第II部 わが国の防衛政策の基本と防衛力整備 

第1章
わが国の防衛の基本的考え方など

第1節 わが国の安全保障を確保する方策

 一国にとって不可欠な平和と安全および独立は、願望するだけでは確保できない。ますます相互依存関係を深めている国際社会の現状を踏まえ、自らの防衛力とともに、外交努力、同盟国との協力などさまざまな施策を総合的に講じることで初めて確保できるものである。特に、資源の海外依存度が高く、自由貿易に発展と繁栄の基盤を置くわが国にとっては、国際社会の平和と協調の維持が極めて重要である。
 このため、わが国は、日米同盟1関係をはじめとする二国間の協力関係を強化しつつ、アジア太平洋地域での地域的協力や国際連合(国連)への協力などを積極的に進め、紛争・対立の防止や解決、経済の発展、軍備管理・軍縮の促進、海洋の安全確保、相互理解と信頼関係の増進などを図っている。
 また、わが国は、国内においても、国民生活を安定させ、国民の国を守る気概の充実を図り、侵略を招くような隙(すき)を生じさせないよう経済、教育などの分野においてさまざまな施策を講じ、安全保障基盤の確立を図っている。
 しかし、国際社会の現実を見れば、これらの非軍事的手段による努力のみでは、必ずしも外部からの侵略を未然に防止できず、また、万一侵略を受けた場合にこれを排除することもできないため、国の安全を確保することは困難である。
 防衛力は、侵略を排除する国家の意思と能力を表す安全保障の最終的担保であり、その機能はほかのいかなる手段によっても代替できない。したがって、その本来の役割である本格的な侵略事態への備えは必要不可欠である。また、今日の安全保障環境においては、国際テロ、大量破壊兵器や弾道ミサイルなどの拡散・移転などの新たな脅威や多様な事態へ実効的に対応できる防衛力も必要となってきている。このため、政府は、防衛力の適切な整備を進めるとともに、日米安全保障体制(日米安保体制)を堅持し、その信頼性を向上させて隙のない防衛態勢をとっている。
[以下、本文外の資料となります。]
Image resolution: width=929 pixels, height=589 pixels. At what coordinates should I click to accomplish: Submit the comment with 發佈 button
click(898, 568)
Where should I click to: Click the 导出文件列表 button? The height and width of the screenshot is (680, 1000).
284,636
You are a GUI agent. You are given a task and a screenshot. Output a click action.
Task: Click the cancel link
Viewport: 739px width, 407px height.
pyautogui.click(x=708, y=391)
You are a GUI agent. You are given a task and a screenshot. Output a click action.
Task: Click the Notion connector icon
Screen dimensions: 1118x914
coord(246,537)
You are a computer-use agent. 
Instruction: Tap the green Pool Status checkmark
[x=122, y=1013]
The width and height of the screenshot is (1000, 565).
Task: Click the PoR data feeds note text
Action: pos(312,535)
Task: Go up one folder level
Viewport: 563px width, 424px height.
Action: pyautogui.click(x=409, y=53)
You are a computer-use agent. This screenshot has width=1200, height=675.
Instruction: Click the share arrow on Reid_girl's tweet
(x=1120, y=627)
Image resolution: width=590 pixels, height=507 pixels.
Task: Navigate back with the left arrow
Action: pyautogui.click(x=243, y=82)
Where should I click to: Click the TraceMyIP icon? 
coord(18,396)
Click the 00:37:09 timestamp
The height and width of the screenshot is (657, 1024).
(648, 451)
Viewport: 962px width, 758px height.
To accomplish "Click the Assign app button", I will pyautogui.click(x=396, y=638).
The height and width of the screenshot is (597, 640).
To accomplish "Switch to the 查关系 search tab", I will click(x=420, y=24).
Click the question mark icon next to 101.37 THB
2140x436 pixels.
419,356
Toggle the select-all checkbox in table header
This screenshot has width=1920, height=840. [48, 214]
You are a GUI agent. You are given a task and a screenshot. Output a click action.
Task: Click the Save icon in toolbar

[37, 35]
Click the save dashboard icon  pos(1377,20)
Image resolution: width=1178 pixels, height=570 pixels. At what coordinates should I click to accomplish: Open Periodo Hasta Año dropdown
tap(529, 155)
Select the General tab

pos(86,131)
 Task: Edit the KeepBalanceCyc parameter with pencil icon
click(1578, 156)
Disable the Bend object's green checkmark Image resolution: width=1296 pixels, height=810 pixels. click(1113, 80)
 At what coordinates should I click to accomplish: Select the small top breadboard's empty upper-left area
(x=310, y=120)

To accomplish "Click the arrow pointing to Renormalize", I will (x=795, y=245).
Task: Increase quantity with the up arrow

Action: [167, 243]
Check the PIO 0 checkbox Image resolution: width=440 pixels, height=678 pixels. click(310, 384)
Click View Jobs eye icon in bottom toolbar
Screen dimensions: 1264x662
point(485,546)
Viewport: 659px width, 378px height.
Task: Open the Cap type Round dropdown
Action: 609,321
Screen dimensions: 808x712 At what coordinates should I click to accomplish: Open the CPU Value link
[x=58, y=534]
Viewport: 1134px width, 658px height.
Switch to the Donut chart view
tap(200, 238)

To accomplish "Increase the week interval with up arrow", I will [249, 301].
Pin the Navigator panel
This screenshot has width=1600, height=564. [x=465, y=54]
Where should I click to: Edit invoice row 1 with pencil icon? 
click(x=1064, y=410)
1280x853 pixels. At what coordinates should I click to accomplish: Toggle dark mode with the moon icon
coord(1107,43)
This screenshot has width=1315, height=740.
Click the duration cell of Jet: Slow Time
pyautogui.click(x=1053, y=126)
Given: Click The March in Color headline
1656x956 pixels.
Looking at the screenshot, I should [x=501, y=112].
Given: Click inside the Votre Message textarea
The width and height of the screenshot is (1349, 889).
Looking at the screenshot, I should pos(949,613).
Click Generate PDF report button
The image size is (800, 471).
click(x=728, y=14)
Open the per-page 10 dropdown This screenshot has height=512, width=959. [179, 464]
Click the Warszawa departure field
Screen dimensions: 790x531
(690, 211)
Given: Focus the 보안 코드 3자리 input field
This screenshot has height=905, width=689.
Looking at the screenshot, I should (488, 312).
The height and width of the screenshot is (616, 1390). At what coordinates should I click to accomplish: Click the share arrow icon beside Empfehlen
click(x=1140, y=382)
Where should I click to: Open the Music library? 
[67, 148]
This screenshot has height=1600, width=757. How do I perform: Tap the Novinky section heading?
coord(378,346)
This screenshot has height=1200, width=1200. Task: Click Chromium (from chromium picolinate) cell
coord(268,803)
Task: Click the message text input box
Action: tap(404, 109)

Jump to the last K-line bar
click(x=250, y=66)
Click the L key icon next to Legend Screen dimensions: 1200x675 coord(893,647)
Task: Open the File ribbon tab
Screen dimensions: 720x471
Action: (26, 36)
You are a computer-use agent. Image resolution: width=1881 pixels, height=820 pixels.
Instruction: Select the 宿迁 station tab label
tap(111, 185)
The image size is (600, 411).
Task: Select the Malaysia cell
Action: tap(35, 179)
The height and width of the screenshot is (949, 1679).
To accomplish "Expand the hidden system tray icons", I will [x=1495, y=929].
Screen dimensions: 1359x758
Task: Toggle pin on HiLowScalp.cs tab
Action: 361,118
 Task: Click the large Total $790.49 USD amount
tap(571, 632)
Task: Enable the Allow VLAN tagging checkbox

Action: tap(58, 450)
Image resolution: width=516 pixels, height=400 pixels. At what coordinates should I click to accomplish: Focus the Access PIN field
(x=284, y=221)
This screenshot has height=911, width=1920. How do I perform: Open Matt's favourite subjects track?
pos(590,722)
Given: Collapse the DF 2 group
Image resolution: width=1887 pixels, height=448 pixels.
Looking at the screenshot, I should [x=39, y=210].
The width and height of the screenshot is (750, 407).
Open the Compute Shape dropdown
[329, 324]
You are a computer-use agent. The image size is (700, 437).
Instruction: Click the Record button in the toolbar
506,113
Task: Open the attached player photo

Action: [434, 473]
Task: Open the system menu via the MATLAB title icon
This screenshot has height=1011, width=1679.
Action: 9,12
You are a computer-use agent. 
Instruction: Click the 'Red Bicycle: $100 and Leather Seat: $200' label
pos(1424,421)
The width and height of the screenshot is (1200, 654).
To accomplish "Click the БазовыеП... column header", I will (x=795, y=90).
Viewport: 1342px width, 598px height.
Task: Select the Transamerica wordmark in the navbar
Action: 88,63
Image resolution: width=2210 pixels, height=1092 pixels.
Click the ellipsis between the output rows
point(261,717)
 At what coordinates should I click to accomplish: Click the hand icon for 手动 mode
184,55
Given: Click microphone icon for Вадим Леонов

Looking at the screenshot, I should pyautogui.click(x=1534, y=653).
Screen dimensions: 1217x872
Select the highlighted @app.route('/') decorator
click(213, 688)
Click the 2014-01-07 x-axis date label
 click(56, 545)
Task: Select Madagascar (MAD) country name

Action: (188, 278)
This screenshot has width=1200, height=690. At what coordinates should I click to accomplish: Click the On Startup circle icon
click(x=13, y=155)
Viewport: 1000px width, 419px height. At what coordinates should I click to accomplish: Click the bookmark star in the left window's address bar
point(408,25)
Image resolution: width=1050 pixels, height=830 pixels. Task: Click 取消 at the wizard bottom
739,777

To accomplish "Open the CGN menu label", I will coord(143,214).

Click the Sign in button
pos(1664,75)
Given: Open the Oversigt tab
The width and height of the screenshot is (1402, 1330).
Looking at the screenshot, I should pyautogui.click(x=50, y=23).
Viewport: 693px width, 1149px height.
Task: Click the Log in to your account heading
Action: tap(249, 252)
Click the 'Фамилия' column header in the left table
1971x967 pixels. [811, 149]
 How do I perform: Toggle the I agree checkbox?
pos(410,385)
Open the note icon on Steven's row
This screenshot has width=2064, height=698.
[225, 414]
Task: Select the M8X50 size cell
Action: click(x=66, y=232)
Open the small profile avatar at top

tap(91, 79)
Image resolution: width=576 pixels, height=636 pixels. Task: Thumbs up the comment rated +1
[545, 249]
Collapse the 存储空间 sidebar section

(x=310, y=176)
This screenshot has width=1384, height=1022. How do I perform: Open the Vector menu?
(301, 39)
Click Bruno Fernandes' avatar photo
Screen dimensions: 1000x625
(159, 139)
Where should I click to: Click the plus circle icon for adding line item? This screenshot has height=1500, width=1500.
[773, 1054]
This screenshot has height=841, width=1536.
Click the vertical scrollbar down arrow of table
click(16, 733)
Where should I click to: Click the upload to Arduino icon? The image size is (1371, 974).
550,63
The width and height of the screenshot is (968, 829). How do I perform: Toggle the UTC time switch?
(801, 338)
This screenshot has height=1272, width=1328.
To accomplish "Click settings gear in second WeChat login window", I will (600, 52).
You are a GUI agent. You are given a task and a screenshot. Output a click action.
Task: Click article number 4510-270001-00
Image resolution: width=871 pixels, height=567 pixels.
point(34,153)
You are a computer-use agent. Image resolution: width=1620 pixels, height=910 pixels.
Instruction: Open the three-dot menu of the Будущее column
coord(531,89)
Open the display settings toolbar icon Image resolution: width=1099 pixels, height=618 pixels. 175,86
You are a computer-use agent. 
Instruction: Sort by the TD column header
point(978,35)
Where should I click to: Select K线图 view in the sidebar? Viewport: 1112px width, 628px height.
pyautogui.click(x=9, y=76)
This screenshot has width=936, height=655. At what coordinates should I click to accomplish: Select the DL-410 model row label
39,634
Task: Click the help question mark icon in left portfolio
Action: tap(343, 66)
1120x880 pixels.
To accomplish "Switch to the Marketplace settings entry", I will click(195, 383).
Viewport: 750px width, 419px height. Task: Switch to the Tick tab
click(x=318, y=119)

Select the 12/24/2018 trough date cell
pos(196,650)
さらに、国際平和協力活動など、国際的な安全保障環境を改善してわが国に脅威が及ばないようにするという観点からも、防衛力の果たす役割の重要性は増してきている。
 わが国は、安全保障における防衛力の重要な役割を認識しつつ、さまざまな分野における努力を尽くし、わが国の安全を確保するとともに、アジア太平洋地域、ひいては世界の平和と安全の達成を図っている。
 
平成21年防衛大学校卒業式において訓示する麻生内閣総理大臣


 
1)一般的には、日米安保体制を基盤として、日米両国がその基本的価値および利益をともにする国として、安全保障面をはじめ、政治および経済の各分野で緊密に協調・協力していくような関係を意味する。